James Godkin (1806 – 2 May 1879) was an Irish author and journalist who was influential on ecclesiastical and land questions.

==Early life and family==
Godkin was born at Gorey in County Wexford, into a Roman Catholic farming family. As a young man he married Sarah, a daughter of Anthony Lawrence, described as a "comfortable proprietor" of County Wicklow, who was of Cromwellian settler ancestry. Together, they had three daughters and two sons, one of whom was Edwin Lawrence Godkin.

==Career==
In 1834, Godkin was ordained as a Congregational minister and became a pastor in Armagh. He later worked as a missionary to Roman Catholics for the Irish Evangelical Society.

In 1836, he published A Guide from the Church of Rome to the Church of Christ and in 1838 founded the Christian Patriot newspaper at Belfast. His counter-blast to the Oxford Movement, The Touchstone of Orthodoxy and Apostolic Christianity, or, The People's Antidote Against Puseyism and Romanism, appeared in 1842. His religious work was forceful but showed little bigotry.

In 1842, Godkin became an ally of Charles Gavan Duffy on the Irish land question, and his interest in religion began to give way to his involvement in political protest. In 1845 it was revealed that he had written a prize-winning essay called The Rights of Ireland, and he parted company with the Irish Evangelical Society.

Godkin became a journalist. He edited the Derry Standard, and in 1848 he decided to abandon the ministry. He next moved to London, where he worked as a contributor to many publications, including the British Quarterly Review, the North British Review, the Standard of Freedom, the Belfast Independent, and the Freeman's Journal. In 1850, he was an active member of the Irish Tenant League. After two years in England, he moved to Dublin, where he took up the chief editorial post on the city's new Daily Express newspaper.
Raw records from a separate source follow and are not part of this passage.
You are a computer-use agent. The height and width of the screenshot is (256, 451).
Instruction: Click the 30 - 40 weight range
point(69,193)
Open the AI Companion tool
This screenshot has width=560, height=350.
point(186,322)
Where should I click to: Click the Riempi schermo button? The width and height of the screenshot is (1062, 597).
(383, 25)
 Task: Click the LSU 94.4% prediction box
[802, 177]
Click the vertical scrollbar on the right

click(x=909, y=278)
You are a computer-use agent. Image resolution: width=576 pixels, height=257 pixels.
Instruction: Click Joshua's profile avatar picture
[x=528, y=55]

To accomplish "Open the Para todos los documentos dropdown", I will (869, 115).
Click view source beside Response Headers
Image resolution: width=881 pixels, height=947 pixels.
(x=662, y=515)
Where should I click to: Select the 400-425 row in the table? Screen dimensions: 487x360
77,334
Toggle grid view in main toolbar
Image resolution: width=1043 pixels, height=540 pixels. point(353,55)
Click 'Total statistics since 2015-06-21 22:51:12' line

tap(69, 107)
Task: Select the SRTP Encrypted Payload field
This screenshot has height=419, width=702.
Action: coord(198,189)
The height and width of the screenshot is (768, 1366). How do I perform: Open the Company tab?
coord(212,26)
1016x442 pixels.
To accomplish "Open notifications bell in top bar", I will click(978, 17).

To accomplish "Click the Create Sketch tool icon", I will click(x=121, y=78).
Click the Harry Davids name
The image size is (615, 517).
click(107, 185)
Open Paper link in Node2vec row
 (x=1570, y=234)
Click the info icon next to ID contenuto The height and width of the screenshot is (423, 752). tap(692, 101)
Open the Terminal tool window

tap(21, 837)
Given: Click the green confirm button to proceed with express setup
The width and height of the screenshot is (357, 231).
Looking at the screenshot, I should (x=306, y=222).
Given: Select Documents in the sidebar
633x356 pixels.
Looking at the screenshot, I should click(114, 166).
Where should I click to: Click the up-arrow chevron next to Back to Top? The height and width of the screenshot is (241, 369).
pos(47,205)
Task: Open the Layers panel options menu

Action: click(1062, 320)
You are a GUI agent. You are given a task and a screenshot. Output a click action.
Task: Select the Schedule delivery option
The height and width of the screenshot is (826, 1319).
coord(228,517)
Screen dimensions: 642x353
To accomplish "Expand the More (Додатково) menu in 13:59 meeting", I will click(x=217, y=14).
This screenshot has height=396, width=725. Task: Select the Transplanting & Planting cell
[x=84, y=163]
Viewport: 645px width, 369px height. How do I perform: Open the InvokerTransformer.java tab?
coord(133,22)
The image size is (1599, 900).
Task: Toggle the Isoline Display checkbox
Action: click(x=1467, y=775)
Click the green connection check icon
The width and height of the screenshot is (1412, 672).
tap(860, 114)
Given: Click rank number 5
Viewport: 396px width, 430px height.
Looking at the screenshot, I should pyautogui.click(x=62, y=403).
Simultaneously, he was the Dublin correspondent of The Times of London.

Godkin was an influential writer on ecclesiastical and land questions. He published a treatise called Ireland and her Churches (1867), which advocated equal treatment of the churches in Ireland, as well as security of land tenure for the Irish people. It also contained outspoken views on the Famine, emigration, the Land War, and education. A British government led by Gladstone decided to support the disestablishment of the Church of Ireland, and the Irish Church Act 1869 took effect on 1 January 1871. In the 1860s, Godkin's work on Irish subjects appeared in the Fortnightly Review.

In 1869, he travelled around much of Ulster and the rest of Ireland to test public opinion on the land question, which led to his book The Land War in Ireland (1870). This coined the name of the ensuing Land War rural agitation of the 1880s. The book was influential as it coincided with the Dublin Land Conference in 1870 and the Landlord & Tenant (Ireland) Act 1870, the first of the reforming Irish Land Acts.

Godkin also published work on religion and education in India and a history of England from 1820 to 1861.

In 1873, on the recommendation of Gladstone, Queen Victoria granted Godkin a pension from the Civil List. When he died in 1879 he was living in England at Upper Norwood, Surrey and was buried at West Norwood Cemetery. One son, Edwin Lawrence Godkin, became a notable newspaper editor in America, editor-in-chief of The Nation and the Evening Post, and in 1870 declined the appointment of professor of history at Harvard.

Godkin's Ireland and Her Churches was republished in 2007.